WORK REQUEST
Every line containing "computer" should be copied out. Go through the entries and find them.

******************************

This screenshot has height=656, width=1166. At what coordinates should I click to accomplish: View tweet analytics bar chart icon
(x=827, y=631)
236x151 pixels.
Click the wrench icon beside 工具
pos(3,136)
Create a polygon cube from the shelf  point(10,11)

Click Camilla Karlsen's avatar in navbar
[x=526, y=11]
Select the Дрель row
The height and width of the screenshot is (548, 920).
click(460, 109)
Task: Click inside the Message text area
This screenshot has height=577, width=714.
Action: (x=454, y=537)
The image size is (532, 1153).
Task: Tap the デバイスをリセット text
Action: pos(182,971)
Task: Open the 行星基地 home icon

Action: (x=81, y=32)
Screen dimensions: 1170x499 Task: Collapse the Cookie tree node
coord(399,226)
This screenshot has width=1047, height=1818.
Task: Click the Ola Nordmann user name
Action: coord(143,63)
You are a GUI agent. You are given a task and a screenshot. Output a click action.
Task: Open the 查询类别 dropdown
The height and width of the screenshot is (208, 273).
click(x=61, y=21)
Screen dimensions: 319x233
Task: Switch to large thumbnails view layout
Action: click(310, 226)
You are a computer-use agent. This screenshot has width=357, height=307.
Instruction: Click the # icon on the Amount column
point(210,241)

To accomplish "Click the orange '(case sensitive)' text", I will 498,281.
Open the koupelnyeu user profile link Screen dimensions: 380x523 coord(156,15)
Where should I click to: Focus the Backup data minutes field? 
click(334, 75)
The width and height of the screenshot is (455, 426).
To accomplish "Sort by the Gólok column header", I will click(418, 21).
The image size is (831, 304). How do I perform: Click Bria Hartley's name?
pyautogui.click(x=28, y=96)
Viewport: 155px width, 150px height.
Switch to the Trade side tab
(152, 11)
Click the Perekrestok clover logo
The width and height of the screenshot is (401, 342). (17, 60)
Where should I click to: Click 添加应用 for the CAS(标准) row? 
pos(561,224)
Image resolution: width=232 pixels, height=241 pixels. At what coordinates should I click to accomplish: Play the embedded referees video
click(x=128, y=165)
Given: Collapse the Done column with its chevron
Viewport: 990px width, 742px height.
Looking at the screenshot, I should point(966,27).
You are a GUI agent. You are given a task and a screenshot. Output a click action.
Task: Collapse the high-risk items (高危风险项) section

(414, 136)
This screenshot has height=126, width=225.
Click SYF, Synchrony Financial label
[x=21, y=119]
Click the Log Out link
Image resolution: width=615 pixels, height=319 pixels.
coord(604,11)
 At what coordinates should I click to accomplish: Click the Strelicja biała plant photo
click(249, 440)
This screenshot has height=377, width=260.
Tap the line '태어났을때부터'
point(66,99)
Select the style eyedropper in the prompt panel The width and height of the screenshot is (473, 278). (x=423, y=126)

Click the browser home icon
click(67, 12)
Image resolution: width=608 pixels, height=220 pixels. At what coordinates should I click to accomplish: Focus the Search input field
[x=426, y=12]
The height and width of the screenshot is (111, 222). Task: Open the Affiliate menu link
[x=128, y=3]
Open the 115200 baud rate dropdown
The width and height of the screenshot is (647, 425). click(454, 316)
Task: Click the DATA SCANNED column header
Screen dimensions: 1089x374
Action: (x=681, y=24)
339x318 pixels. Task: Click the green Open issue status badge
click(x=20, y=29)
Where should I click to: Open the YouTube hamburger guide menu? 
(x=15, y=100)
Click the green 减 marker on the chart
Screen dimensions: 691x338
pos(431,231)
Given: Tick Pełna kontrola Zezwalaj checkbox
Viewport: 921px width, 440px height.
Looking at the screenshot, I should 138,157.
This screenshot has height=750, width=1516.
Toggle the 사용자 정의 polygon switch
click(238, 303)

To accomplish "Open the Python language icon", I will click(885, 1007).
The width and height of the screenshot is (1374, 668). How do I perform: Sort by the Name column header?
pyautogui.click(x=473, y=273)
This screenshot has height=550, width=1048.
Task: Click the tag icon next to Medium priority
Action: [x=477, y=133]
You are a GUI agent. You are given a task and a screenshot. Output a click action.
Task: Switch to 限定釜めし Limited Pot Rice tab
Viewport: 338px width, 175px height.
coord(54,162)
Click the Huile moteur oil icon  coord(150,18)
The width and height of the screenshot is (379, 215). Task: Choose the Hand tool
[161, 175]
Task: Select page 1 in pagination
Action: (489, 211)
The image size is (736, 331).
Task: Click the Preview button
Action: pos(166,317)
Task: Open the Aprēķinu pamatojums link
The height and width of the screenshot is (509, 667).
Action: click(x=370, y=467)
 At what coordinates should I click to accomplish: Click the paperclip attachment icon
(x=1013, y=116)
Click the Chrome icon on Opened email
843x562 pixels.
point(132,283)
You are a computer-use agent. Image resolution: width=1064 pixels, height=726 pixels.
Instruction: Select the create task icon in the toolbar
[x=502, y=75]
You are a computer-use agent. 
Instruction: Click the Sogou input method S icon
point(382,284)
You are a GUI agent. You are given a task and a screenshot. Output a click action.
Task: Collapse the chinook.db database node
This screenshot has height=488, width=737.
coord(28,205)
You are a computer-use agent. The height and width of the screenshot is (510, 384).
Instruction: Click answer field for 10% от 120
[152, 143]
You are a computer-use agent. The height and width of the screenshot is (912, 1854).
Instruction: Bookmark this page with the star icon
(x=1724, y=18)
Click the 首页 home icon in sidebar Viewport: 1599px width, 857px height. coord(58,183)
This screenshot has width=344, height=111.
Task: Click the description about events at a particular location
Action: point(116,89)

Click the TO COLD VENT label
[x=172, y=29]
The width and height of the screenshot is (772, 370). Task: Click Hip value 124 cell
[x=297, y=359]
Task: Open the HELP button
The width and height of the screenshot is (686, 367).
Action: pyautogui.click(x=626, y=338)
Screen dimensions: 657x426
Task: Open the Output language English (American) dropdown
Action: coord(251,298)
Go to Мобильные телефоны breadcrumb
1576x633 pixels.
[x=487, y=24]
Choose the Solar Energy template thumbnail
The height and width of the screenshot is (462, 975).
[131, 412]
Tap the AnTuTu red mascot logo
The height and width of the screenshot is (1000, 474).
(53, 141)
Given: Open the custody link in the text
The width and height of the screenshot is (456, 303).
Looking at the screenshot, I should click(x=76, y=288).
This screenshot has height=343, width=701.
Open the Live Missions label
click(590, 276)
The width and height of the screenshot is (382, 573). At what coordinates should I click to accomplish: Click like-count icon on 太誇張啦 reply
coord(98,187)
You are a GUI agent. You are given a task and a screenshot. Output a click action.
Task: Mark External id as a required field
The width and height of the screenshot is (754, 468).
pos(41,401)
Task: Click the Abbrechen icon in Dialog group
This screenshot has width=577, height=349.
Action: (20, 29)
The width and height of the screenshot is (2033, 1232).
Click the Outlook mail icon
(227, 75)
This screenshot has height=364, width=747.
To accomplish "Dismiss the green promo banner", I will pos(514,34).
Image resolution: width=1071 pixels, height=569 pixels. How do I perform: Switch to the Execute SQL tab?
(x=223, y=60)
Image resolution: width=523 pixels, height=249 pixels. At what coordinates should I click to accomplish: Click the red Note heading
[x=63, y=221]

******************************

TASK RESULT
You are a computer-use agent. This screenshot has width=357, height=307.
You are a computer-use agent. Image resolution: width=1064 pixels, height=726 pixels.
You are a computer-use agent. 
You are a computer-use agent. The height and width of the screenshot is (510, 384).
You are a computer-use agent. The height and width of the screenshot is (912, 1854).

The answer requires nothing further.